Продавая эти зелья, ваша Дионея остается холодна как лед и чиста как снег. Священник чуть ли не крестовый поход против нее устраивал, и камни летели ей вслед, когда она в очередной раз возвращалась от кого-то из несчастных влюбленных, и даже дети, плескаясь в море и сооружая куличи из песка, бывало, выставляли вперед мизинец и указательный палец и кричали: «Ведьма, ведьма! Мерзкая ведьма!» – когда она шла мимо с корзиной или грузом кирпичей, но Дионея лишь по-змеиному улыбалась в ответ, точно все это ее забавляло, и усмешка ее казалась еще более зловещей, чем в былые дни. Недавно я вознамерился увидеться с Дионеей и отчитать ее за нечестивое ремесло. Она в какой-то степени прислушивается ко мне – не из благодарности, полагаю, а скорее потому, что замечает, с каким восхищением и благоговением ваш старый глупый слуга взирает на нее.

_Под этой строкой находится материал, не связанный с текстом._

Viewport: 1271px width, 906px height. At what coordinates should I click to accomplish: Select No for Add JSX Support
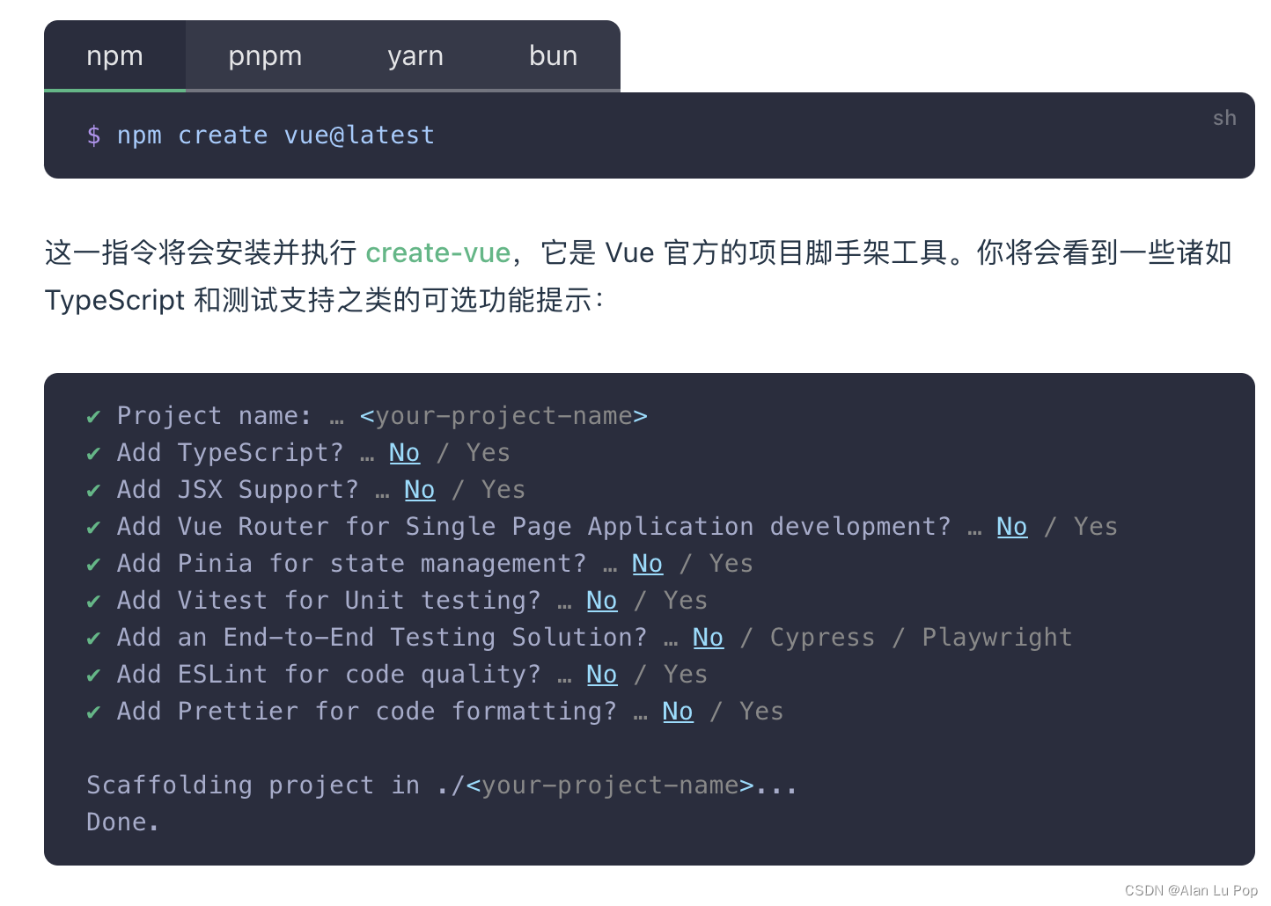coord(420,489)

Дионея поселилась в заброшенной хижине из сухого камыша и соломы – наподобие тех, что служат загонами для коров, – средь оливковой рощи на скалистом берегу. Ее не было дома, но возле хижины поклевывали что-то несколько белых голубей, а изнутри вдруг раздалось жутковатое блеяние ее ручной козочки – я по-глупому испугался этого внезапного звука. Под оливами уже сгустились сумерки, все небо рассекали прожилки цвета увядшей розы, и такие же полосы, наподобие длинного следа из лепестков, тянулись в морской дали. Я кое-как пробрался вниз по крутому склону меж миртовых кустов и вышел к полукругу желтого песчаного пляжа между двух высоких зазубренных скал: именно здесь прибой вынес Дионею на берег после кораблекрушения. Она возлежала там на песочке, расплескивая босой ножкой набегающие волны; ее угольно черные волосы украшал венок из мирта и диких роз. Подле нее сидела одна из самых красивых девушек в округе, Лена, дочь кузнеца синьора Тулио, и лицо ее под цветастым платком было пепельно-бледным. Я дал себе зарок поговорить с малышкой, но решил не смущать ее сейчас: она девушка нервического склада, склонная к истерикам. Поэтому я, скрываясь пока за миртовыми кустами, присел на камень, поджидая, когда же она уйдет. Дионея, не поднимаясь с песка, неспешно наклонилась к морской воде и зачерпнула пригоршню. «Вот, – сказала она Лене, дочери синьора Тулио, – наполни этим свою фляжку и дай испить Розанчику Томмазино». Затем она принялась напевать: «Любовь – соленая на вкус, как и вода морская. Я пью ее – и все же я от жажды умираю. Чем больше пью, тем горше мне, я от любви сгораю!»